[REQUIRED ACTION]
Only those lines in the data below from the line containing "Given: Click the" through the line containing "Open Pathways item", both included, should be restated word for word.

[Dataset entries]
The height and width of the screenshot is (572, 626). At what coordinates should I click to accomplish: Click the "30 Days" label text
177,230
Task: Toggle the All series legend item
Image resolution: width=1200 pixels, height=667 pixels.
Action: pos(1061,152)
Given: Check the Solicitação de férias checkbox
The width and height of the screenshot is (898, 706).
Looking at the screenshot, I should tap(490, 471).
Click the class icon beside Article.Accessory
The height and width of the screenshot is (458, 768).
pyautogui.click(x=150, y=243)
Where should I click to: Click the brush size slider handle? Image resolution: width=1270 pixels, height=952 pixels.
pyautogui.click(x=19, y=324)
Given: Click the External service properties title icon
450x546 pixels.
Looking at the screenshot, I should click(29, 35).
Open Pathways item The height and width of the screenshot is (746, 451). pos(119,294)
--
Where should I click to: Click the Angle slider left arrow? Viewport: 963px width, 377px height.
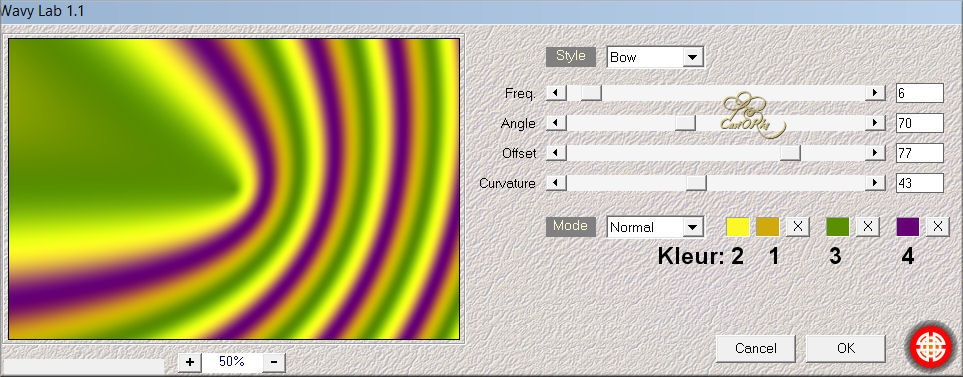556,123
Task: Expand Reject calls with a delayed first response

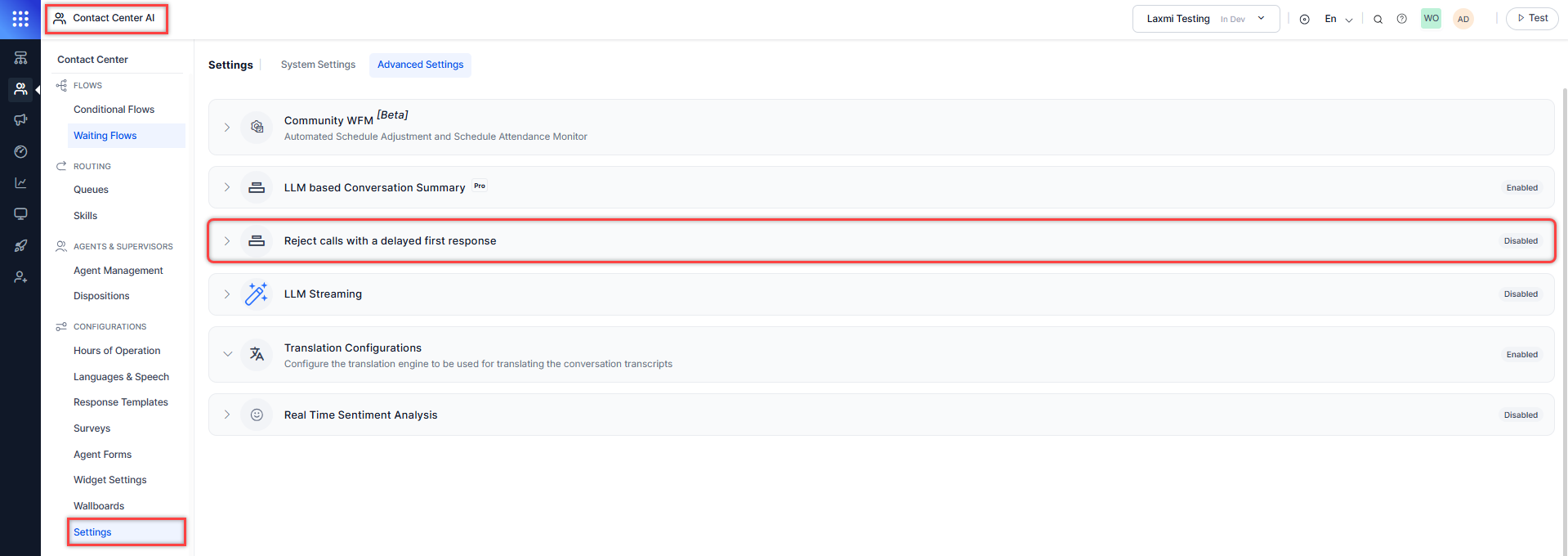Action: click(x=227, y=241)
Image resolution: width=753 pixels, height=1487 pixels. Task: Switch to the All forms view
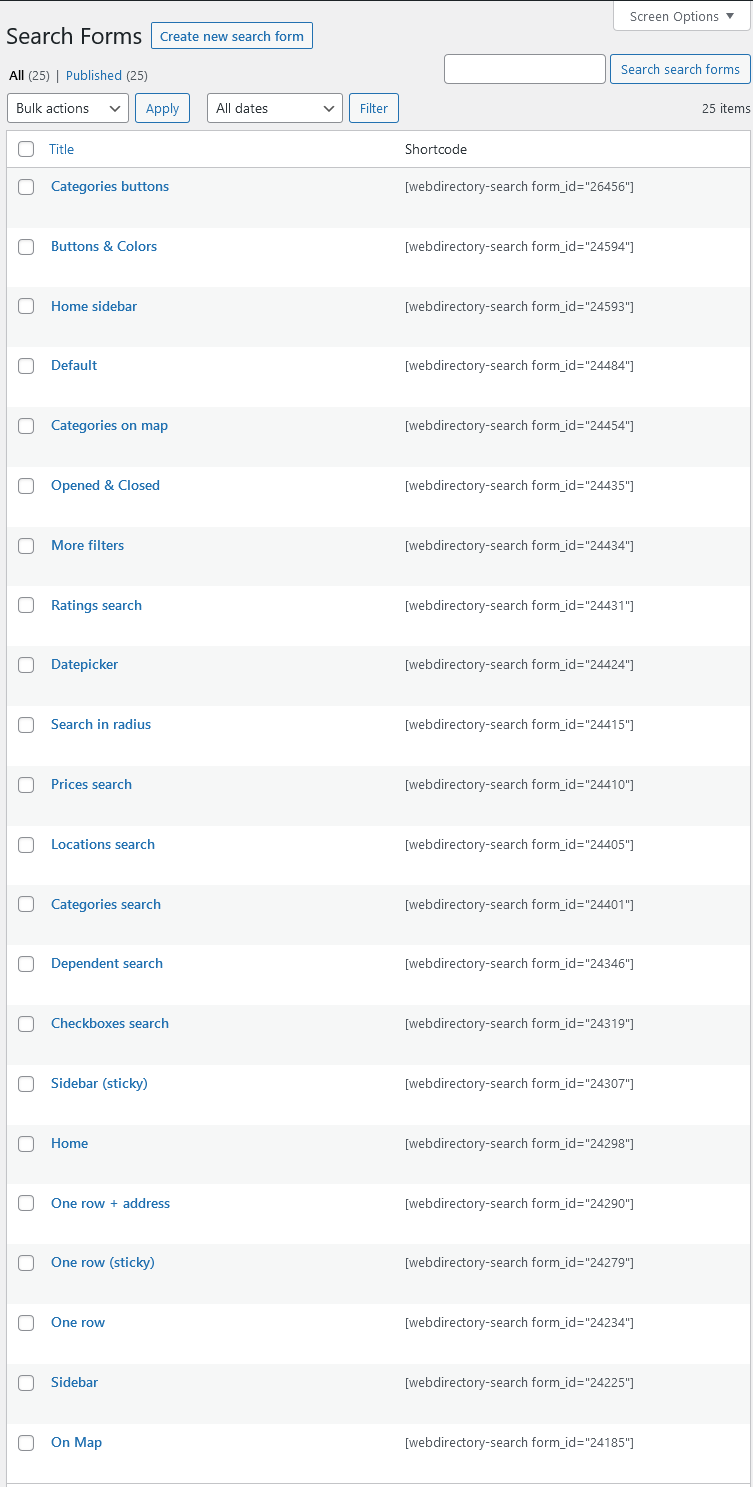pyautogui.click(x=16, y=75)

[EXERCISE OUTPUT]
Given: Click the External service properties title icon
450x546 pixels.
Looking at the screenshot, I should click(29, 35).
Open Pathways item The height and width of the screenshot is (746, 451). pos(119,294)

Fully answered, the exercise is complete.